This isn’t the first Black Sabbath compilation. In fact it’s at least their eleventh. But it’s a good one, even if it can hardly be described as a career summary, as it focuses on the band’s first eight albums.
There are six tracks from that epochal 1970 debut (if you include Wicked World – and you must), six from Paranoid, five from Master Of Reality, three apiece from Vol 4, Sabbath Bloody Sabbath, Sabotage and Technical Ecstasy and two from Never Say Die! Sabbath fans will notice that that covers the waterfront regarding Ozzy Osbourne’s time with the band (before 2013’s 13). But nothing from Forbidden or Born Again? You’ll live.

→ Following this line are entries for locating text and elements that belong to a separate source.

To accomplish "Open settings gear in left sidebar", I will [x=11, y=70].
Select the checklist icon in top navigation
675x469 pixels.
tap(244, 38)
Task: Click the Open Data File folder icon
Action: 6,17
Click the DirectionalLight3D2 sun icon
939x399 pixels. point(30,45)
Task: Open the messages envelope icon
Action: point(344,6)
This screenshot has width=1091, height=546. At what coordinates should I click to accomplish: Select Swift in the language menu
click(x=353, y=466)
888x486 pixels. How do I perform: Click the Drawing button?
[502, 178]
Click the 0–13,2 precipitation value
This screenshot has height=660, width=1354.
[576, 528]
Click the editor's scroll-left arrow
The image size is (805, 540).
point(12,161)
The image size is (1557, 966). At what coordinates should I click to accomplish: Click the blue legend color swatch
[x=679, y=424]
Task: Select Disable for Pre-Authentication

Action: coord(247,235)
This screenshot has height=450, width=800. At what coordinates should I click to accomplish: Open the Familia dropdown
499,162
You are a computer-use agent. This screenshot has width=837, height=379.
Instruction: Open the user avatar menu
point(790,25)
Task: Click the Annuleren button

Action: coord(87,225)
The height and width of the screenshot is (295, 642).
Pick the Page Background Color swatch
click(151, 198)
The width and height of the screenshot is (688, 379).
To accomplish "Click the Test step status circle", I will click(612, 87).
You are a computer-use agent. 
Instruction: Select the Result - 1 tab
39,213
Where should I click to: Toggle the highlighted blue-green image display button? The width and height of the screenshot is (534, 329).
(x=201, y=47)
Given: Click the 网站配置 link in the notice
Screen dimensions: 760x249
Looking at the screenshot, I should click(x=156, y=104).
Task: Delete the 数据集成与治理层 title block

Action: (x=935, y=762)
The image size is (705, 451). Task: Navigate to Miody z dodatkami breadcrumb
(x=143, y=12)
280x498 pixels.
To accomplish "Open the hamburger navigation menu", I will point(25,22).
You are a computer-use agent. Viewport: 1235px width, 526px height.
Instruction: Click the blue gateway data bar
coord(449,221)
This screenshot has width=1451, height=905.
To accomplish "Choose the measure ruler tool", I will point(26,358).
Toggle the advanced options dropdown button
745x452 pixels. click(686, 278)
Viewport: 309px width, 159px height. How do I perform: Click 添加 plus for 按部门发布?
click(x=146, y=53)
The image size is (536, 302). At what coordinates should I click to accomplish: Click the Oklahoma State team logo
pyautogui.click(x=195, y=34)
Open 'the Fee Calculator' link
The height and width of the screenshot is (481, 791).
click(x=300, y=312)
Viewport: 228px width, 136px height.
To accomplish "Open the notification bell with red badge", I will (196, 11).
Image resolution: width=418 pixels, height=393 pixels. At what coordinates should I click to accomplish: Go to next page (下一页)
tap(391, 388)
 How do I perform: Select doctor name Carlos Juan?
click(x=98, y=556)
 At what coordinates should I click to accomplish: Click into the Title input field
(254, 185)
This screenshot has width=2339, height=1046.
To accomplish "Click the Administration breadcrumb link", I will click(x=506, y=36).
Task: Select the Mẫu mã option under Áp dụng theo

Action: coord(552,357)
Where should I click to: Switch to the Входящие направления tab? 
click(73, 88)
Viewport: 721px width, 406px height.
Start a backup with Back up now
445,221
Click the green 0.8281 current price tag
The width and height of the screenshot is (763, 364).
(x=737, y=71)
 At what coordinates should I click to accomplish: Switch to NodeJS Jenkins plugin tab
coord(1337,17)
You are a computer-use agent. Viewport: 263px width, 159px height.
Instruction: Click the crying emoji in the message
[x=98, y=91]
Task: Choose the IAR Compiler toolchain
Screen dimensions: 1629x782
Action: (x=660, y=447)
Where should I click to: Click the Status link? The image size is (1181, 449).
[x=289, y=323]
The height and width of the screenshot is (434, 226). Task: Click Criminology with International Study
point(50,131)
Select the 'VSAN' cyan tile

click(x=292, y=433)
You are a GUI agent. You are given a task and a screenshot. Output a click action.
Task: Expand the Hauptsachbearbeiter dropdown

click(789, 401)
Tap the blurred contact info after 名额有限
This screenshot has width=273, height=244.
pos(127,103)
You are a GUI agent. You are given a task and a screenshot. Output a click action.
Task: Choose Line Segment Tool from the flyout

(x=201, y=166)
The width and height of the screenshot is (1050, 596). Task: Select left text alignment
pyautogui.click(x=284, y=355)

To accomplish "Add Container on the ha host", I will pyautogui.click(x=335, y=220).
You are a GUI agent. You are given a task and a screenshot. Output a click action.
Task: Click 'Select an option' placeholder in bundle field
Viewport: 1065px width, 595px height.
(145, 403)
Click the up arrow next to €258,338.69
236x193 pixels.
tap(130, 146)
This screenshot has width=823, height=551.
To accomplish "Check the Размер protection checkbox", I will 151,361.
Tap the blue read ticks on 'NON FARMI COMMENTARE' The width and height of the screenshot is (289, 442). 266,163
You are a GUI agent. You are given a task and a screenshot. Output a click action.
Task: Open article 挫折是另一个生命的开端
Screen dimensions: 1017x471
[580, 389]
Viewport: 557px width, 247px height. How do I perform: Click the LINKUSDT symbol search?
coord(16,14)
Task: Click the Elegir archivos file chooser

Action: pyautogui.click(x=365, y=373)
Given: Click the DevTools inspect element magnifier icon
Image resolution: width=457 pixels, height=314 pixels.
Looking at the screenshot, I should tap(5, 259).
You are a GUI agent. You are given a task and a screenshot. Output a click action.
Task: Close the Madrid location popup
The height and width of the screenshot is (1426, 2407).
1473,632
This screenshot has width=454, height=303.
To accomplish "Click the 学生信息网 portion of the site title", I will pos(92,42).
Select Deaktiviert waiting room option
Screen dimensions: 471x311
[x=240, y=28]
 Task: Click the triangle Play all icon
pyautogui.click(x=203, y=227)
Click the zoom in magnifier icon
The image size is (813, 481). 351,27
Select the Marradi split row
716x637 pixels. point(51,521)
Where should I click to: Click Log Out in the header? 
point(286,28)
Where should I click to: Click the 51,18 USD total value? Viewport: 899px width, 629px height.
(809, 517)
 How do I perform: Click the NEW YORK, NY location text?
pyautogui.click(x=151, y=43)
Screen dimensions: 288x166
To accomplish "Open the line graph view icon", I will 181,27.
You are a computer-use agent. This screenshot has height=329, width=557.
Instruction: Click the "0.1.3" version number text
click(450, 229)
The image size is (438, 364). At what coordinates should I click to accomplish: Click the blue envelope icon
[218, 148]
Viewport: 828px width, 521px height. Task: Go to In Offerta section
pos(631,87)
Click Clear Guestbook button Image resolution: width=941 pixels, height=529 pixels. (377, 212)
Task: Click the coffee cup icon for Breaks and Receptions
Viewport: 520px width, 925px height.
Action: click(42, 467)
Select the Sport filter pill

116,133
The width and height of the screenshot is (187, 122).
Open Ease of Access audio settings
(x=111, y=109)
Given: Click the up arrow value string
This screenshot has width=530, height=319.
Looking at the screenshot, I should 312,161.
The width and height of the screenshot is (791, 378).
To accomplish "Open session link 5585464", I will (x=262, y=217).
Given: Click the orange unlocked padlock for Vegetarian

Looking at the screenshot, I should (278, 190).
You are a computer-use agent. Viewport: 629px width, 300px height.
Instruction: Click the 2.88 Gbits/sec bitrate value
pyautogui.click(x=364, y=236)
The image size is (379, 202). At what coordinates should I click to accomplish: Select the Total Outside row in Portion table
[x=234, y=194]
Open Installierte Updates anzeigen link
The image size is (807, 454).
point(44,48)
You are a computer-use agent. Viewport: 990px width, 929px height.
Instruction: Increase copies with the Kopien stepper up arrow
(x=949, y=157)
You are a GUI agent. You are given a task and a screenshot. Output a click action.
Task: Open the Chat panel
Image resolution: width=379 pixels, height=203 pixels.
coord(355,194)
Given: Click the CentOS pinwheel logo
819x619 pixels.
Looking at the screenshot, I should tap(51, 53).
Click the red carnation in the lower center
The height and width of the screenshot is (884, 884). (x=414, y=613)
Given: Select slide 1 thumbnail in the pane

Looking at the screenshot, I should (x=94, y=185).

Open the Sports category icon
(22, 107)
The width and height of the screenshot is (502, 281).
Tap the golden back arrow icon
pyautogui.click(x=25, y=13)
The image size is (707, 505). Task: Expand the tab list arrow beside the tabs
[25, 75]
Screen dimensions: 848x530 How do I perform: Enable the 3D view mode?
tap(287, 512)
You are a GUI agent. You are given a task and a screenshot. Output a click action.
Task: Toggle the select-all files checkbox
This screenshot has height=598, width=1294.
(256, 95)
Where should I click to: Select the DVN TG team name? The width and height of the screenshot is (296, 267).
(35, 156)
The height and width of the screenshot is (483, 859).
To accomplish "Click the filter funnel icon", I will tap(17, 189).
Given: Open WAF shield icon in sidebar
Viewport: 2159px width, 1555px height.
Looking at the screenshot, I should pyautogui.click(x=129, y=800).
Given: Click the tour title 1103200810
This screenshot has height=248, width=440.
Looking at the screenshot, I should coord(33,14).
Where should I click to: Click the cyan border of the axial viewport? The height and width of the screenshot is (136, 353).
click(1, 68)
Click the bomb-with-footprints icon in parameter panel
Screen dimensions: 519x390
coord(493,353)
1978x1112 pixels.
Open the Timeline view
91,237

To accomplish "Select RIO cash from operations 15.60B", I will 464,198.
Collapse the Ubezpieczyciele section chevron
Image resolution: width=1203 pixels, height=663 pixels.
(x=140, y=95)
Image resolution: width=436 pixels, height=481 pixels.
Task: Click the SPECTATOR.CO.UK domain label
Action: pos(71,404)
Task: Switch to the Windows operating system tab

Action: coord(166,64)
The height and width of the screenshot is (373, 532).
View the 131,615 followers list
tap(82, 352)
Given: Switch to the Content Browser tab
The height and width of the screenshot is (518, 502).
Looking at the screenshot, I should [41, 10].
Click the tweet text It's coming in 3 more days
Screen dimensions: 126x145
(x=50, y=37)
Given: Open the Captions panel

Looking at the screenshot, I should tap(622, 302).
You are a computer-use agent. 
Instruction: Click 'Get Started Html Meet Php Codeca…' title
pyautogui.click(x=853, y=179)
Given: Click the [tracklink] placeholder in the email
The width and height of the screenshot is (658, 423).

Besides, that leaves, what, two to three hours of some of the best – that is to say oppressively dark, turgid and slow – metal ever. When Ozzy shouts: “Alright now!” at the start of Sweet Leaf, it’s funny because rather than prefacing a heavy metal gallop, it presages some of the sludgiest bromide blues known to man, even if it does incorporate a frenzied middle eight in which drummer Bill Ward and guitarist Tony Iommi briefly chase Deep Purple’s Highway Star, just to prove they could do the fast stuff if they wanted. Then it’s back to slothful business as usual. Let’s face it, when you’re creating the soundtrack to lying in bed, stoned, waiting for the apocalypse, what’s the rush?